|Want to export but don't know how -- this is one of the common challenges that many of our small businesses have to live with. They are willing to take the plunge into exports, but feel crippled when look to reach out to overseas markets first time. They have no experience, and there is a real dearth of information on how to move on. This barrier may easily be overcome by experience, but for newcomers or non-exporters, this is not less difficult than to move a mountain.
Today, it is a well-known fact that small businesses play a significant role in a nation's economy. In India, we have millions of such enterprises, but their contribution to exports is only around 30 percent, and I think we have a vast scope to increase this share significantly by promoting export competitiveness of the sector. This requires -- among many other measures -- helping our small and medium enterprises get information on a silver platter.
Here, the government needs to step into a bigger role.

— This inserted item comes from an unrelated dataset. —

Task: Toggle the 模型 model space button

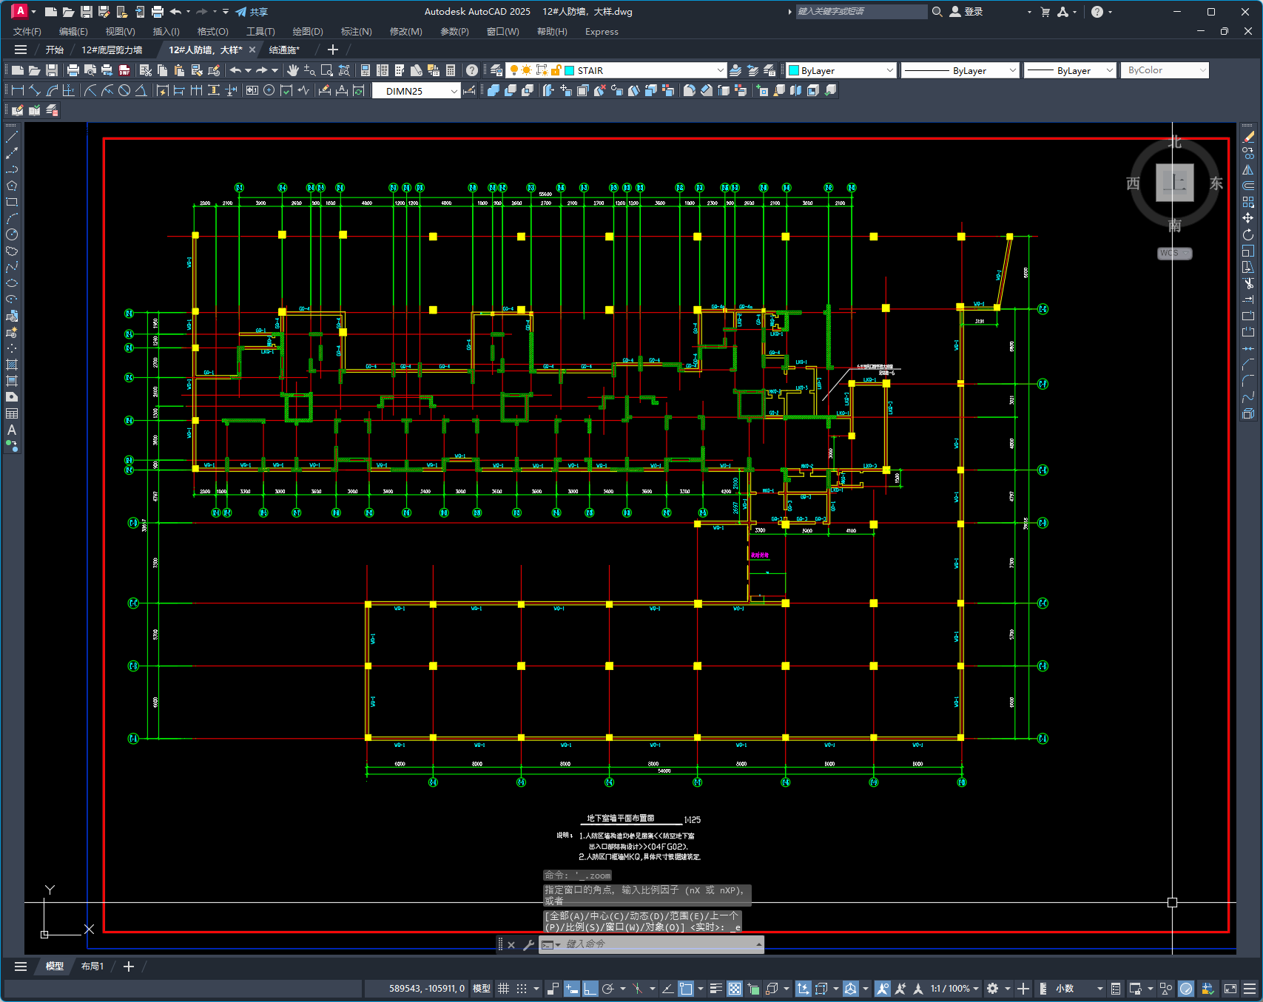Action: [x=481, y=989]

Till now, only a feeble effort has been made towards this, so much so that our small entrepreneurs seeking to enter global markets have to run from pillar to post even for such basic information as how to export, what are the licenses required, whom to approach for registration, which channels to use, what are the incentives and schemes of the government, which overseas markets are worth targeting, and so on.

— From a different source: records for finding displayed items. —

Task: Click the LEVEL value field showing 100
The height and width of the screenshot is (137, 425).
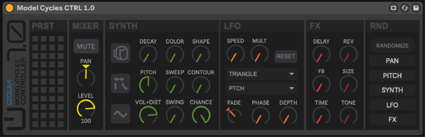Action: [86, 121]
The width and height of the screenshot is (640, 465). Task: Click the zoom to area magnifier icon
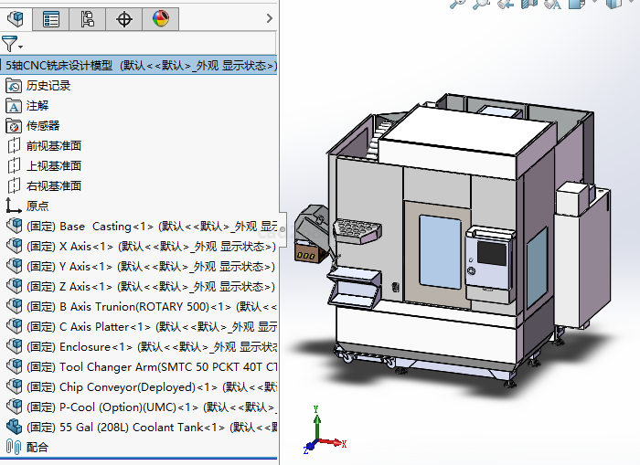click(481, 4)
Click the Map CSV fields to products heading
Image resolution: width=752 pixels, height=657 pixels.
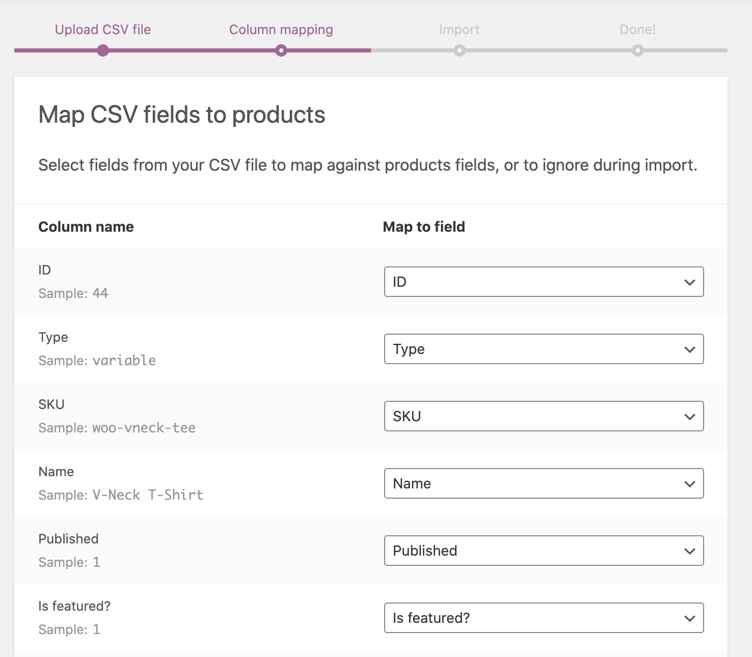[182, 115]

Similarly, making small entrepreneurs aware of various developments and changes in international and domestic trade, market development, taxation, logistics and supply chain management, international payment and transaction, overseas marketing operation, technology transfer, international collaborations and alliances, market research, business management skills, and other related areas is equally important. This could give a much-needed push to make SMEs feel more confident about entering global trade.
I think the government should undertake massive awareness programmes on the issue across the country. We need one-stop platforms that can serve all-round information needs of SMEs from diverse industrial segments; we need mechanisms that can keep SMEs in relevant sectors informed round-the-clock about opportunities across the world; we need dedicated agencies that can offer hands-on help to SMEs to move on international trade.
All these may sound an impossible dream, but these days, particularly in the background of the ongoing economic slowdown, in country after country we are seeing governments launching such initiatives to encourage more and more SMEs join the export bandwagon. We can do this too. This is a big challenge, but if we rise over it, we will get millions of new SMEs exporting, and this will surely help our economy embark on a successful global expansion drive.